Figure 2.

Recruitment of metabolic genes into regulons under the control of conserved transcription factors through the generation of cognate cis-regulatory elements in their promoter regions; a case study of the evolution of QPT2 in the ERF189-controlled nicotine biosynthesis regulon in the tobacco lineage. (A) Quinolinate phosphoribosyltransferase (QPT) catalyzes a reaction at the entry point in NAD and nicotine biosynthesis. In tobacco, QPT is encoded by distinct QPT1 (blue) and QPT2 (red) genes, which are thought to contribute to NAD and nicotine formation, respectively (Shoji and Hashimoto, 2011a). QPT2 and downstream steps specific to nicotine formation (red arrows) are regulated by ERF189 in tobacco. Steps including multiple enzymes and undefined reactions are represented by broken arrows. (B) Schematic depiction of the evolution of QPT genes in the tomato and tobacco lineages. In the tobacco genome, QPT1 and QPT2, which are thought to have arisen through tandem duplication, are located ~75 kb apart on the chromosome.
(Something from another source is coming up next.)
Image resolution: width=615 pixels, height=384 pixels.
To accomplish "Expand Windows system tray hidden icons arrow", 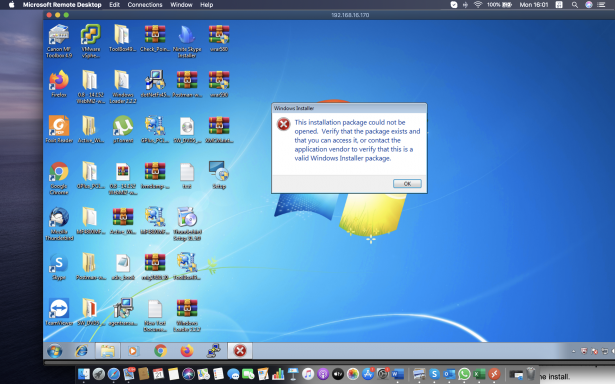I will coord(573,351).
Tomato contains one QPT gene copy in a genomic region syntenic to the tobacco cluster (Shoji and Hashimoto, 2019). One of the duplicates, QPT2, has become regulated by an evolutionarily conserved ERF transcription factor by gaining ERF-binding cis-regulatory elements in its promoter. Three functional P-box elements bound by ERF189 are present in the proximal promoter region of QPT2 in extant tobacco (Shoji and Hashimoto, 2011a).